The latest State of the Future 2007 (press release and executive summary can be found here), from the United Nations-backed Millennium Project, is, frankly, depressing, despite its attempts to reassure. Consider: the richest 225 people on the planet earth earn as much as the poorest 2,5 billion. The revenues from organised crime are running at twice the world’s defence budgets. And 27 million people – mostly Asian women – are held in slavery, far more than at the height of the African slave trade. Thank goodness that incomes are rising, health outcomes are improving, and life expectancy increasing.

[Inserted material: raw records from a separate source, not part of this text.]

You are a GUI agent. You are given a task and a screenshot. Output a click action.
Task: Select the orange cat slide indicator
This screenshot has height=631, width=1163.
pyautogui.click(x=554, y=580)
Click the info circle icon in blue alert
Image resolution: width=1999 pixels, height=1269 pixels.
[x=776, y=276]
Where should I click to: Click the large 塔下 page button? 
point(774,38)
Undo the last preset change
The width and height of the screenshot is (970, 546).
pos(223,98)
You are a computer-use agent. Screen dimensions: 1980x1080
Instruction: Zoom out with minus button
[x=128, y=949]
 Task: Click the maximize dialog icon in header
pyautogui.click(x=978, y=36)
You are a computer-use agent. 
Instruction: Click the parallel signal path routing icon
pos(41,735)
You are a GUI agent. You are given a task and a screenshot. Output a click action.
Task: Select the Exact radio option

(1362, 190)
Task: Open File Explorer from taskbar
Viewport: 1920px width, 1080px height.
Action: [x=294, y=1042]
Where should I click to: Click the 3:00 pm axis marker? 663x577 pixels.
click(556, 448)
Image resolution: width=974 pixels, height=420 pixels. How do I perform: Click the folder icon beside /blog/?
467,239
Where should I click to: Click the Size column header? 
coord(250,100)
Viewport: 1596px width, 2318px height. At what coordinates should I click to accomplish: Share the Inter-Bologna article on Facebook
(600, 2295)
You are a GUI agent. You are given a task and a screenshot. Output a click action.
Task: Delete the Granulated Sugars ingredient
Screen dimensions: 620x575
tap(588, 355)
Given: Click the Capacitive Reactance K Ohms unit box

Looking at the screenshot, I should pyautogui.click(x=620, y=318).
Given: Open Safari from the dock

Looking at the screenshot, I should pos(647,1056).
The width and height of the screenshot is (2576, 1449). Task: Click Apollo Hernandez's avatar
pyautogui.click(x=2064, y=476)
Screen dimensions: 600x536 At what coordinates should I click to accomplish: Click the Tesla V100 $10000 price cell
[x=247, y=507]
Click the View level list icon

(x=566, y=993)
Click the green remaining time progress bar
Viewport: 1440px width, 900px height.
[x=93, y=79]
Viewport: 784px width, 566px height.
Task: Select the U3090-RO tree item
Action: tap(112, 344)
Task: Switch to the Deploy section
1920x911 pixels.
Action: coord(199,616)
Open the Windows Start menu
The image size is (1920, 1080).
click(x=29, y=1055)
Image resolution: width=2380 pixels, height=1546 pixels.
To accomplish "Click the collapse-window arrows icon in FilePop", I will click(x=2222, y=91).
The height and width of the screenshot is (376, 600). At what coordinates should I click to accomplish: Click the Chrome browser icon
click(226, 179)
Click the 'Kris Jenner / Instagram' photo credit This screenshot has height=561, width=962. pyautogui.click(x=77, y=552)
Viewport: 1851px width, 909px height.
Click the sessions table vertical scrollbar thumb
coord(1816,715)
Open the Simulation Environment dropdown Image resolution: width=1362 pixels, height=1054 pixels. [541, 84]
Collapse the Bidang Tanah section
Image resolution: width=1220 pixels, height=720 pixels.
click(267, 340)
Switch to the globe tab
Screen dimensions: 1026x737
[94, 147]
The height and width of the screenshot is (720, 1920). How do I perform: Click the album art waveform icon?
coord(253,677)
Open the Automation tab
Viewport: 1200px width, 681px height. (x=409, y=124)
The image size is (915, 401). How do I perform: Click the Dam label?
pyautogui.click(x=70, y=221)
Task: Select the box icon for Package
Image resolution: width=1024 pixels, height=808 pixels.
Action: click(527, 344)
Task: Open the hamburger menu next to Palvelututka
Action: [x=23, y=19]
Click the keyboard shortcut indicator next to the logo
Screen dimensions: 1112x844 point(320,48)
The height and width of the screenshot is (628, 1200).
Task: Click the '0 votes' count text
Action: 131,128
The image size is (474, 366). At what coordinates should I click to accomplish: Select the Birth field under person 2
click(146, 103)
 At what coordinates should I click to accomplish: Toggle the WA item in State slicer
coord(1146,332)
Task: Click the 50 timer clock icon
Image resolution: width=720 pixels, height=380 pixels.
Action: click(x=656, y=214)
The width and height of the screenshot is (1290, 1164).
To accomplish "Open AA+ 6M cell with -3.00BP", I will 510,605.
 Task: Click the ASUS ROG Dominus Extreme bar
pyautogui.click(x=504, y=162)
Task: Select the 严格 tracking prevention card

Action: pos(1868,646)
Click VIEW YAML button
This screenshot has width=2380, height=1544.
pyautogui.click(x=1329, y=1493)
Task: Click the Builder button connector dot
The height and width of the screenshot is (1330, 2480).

The Millennium Project was set up in 1996, and is run by the respected futurist Jerome Glenn. This year’s State of the Future report identified three significant threats to world stability. Alongside global warming and fresh water shortages, the third is the continuing growth of organised crime, now worth $2 trillion (almost £1 billion), or around 3% of world GDP. Major revenues are from counterfeiting and piracy, together with drugs. Major costs – of the order of half of revenues – go on bribery of politicians, the report says, and the large majority of these are paid in the affluent world, not the poor world.

This has the effect of corrupting public decisions and making the rich richer, while undermining confidence in government. AIDS, now the fourth largest killer worldwide, has provides orphaned recruits to the crime business. Patterns of AIDS are changing; prevalence in Africa has levelled (and may start to fall) but there are rapid increses in Central Europe and parts of Asia. As for the rich, 2% of the world’s richest people own more than 50% of the world’s wealth, while the poorest 50% of people own 1%. Unlike global warming or water, there’s no strategy for dealing with organised crime or its impacts.

The report’s also concerned about violence against women, which causes more casualties than wars do – 1 in 5 women globally will be the victim of rape or attempted rape during their lifetime.

If that’s the bad news, there is good news. Growth rates across the planet of 5.4% outstripped by some way population increases (1.1%). If this sort of differential continues, world poverty will be cut by half by 2015. Literacy rates continue to rise (18% unable to read, halved since 1970). Life expectancy is on the up; someone bron in 1955 could, on average expect to live to 48, whereas someone born in 2025 can expect to reach 73, And despite the prominence of Iraq, the number of wars is falling; in Africa down to 5 in 2005 from 16 in 2002.

All of this means that their ‘State of the Future’ index is on the up, and is projected to keep rising over the next decade, because the gains outweight the losses. In fact there’s a helpful ‘winning and losing’ chart in the executive summary:

Where we are winning:

• Life expectancy
• Infant mortality
• Literacy
• GDP/cap
• Conflict
• Internet users
Where we are losing:
• CO2 emissions
• Terrorism
• Corruption
• Global warming
• Voting population
• Unemployment

The full report and a CD-ROM with thousands of pages of supporting data going back over the last decade can be bought from the project for $49.95 plus postage.